(Source information Opens)

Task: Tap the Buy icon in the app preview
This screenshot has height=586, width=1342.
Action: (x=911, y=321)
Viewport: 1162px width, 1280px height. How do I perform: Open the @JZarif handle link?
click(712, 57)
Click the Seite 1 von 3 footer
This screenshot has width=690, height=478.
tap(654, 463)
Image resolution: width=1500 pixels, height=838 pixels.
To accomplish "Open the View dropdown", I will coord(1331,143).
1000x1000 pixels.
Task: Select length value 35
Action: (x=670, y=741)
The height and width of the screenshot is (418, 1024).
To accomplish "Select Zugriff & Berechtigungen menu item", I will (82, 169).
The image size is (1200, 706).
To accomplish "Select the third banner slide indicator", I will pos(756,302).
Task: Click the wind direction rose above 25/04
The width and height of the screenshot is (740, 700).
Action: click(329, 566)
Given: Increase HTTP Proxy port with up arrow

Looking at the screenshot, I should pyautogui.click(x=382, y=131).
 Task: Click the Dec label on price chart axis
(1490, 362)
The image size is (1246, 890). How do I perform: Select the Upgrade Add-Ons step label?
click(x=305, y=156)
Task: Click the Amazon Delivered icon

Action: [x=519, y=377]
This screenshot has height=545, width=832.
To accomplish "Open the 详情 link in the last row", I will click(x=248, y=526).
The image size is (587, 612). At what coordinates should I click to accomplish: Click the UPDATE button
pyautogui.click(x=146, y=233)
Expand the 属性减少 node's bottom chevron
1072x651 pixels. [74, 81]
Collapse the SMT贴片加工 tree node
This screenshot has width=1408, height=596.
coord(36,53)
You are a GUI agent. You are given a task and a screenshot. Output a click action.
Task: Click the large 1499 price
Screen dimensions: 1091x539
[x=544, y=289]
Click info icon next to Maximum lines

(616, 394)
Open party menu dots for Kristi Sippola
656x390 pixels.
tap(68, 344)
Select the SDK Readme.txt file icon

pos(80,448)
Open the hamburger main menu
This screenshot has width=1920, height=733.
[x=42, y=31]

(Source information Closes)

> [Work item] Output exactly, and only, the lines running from the one that contains "The height and" through the last line of the entries above.

> [Answer for this exercise]
The height and width of the screenshot is (418, 1024).
To accomplish "Select Zugriff & Berechtigungen menu item", I will (82, 169).
The image size is (1200, 706).
To accomplish "Select the third banner slide indicator", I will pos(756,302).
Task: Click the wind direction rose above 25/04
The width and height of the screenshot is (740, 700).
Action: click(329, 566)
Given: Increase HTTP Proxy port with up arrow

Looking at the screenshot, I should pyautogui.click(x=382, y=131).
 Task: Click the Dec label on price chart axis
(1490, 362)
The image size is (1246, 890). How do I perform: Select the Upgrade Add-Ons step label?
click(x=305, y=156)
Task: Click the Amazon Delivered icon

Action: [x=519, y=377]
This screenshot has height=545, width=832.
To accomplish "Open the 详情 link in the last row", I will click(x=248, y=526).
The image size is (587, 612). At what coordinates should I click to accomplish: Click the UPDATE button
pyautogui.click(x=146, y=233)
Expand the 属性减少 node's bottom chevron
1072x651 pixels. [74, 81]
Collapse the SMT贴片加工 tree node
This screenshot has width=1408, height=596.
coord(36,53)
You are a GUI agent. You are given a task and a screenshot. Output a click action.
Task: Click the large 1499 price
Screen dimensions: 1091x539
[x=544, y=289]
Click info icon next to Maximum lines

(616, 394)
Open party menu dots for Kristi Sippola
656x390 pixels.
tap(68, 344)
Select the SDK Readme.txt file icon

pos(80,448)
Open the hamburger main menu
This screenshot has width=1920, height=733.
[x=42, y=31]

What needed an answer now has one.